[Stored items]
##########

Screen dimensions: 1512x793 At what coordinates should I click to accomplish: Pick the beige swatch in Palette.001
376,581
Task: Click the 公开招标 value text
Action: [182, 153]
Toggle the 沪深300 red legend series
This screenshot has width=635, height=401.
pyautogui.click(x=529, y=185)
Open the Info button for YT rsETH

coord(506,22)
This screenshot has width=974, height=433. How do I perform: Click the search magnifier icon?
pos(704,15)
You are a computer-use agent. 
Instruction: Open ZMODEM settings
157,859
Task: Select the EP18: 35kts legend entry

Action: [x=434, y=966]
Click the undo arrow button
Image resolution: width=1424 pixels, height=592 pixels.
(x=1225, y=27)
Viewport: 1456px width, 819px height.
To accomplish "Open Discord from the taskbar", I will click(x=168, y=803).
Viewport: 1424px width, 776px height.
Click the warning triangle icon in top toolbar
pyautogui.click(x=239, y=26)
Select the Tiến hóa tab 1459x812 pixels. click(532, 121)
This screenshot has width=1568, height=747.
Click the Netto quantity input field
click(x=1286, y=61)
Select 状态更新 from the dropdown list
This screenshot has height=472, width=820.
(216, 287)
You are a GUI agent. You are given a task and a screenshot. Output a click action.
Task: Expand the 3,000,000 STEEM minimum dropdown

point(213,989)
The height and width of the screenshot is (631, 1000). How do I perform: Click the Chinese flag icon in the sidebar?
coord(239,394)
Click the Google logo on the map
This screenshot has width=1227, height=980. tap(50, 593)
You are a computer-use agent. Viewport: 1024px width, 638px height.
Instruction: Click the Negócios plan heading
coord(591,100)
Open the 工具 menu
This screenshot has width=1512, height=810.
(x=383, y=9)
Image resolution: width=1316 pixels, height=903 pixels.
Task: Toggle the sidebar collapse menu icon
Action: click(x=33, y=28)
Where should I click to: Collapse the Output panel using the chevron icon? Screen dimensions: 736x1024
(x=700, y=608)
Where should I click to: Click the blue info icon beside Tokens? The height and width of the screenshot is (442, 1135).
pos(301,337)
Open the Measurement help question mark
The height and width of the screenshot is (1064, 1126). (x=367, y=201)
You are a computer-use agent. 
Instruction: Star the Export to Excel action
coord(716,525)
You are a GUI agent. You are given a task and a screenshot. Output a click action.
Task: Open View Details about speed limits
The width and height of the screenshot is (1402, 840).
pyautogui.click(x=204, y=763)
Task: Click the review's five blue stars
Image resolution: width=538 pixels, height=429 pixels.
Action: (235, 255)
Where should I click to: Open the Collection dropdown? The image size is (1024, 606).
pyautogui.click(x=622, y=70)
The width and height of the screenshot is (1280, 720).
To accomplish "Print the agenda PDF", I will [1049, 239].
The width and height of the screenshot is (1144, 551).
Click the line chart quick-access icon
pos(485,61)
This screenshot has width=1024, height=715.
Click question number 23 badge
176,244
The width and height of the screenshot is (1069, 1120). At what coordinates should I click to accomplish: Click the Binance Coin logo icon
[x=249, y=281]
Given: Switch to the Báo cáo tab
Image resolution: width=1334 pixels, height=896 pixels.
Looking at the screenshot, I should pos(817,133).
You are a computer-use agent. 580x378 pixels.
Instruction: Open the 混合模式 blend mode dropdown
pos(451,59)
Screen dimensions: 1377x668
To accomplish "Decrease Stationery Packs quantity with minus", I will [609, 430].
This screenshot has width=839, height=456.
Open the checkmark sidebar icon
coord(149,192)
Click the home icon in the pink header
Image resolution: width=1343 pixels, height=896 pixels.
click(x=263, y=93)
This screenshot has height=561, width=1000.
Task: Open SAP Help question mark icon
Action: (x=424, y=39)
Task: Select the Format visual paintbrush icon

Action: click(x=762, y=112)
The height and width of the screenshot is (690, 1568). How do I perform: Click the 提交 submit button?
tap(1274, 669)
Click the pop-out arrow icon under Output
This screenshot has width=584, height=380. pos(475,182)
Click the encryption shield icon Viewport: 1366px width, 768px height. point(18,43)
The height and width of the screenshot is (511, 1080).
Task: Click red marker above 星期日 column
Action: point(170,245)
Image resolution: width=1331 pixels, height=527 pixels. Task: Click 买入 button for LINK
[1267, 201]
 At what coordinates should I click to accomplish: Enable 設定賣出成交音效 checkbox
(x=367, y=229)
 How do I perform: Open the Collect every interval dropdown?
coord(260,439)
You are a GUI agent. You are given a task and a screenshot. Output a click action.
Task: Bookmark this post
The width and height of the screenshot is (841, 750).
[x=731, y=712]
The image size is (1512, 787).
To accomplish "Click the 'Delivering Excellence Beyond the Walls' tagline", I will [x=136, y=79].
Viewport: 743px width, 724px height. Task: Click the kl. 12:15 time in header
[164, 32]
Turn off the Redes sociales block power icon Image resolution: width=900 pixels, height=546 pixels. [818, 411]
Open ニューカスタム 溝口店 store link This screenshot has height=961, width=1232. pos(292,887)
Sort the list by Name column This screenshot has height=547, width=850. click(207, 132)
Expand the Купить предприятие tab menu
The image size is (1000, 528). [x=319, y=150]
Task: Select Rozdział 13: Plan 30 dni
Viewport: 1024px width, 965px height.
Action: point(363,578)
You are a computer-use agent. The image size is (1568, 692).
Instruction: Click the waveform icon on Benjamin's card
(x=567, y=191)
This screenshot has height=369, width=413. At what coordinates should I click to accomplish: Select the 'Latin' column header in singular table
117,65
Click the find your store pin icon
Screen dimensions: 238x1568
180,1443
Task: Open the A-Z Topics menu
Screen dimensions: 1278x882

##########

In the entries above, which lines hold the word "will"? Copy them out.

To accomplish "Open Discord from the taskbar", I will click(x=168, y=803).
To accomplish "Print the agenda PDF", I will [1049, 239].
To accomplish "Decrease Stationery Packs quantity with minus", I will [609, 430].
To accomplish "Click the 'Delivering Excellence Beyond the Walls' tagline", I will [x=136, y=79].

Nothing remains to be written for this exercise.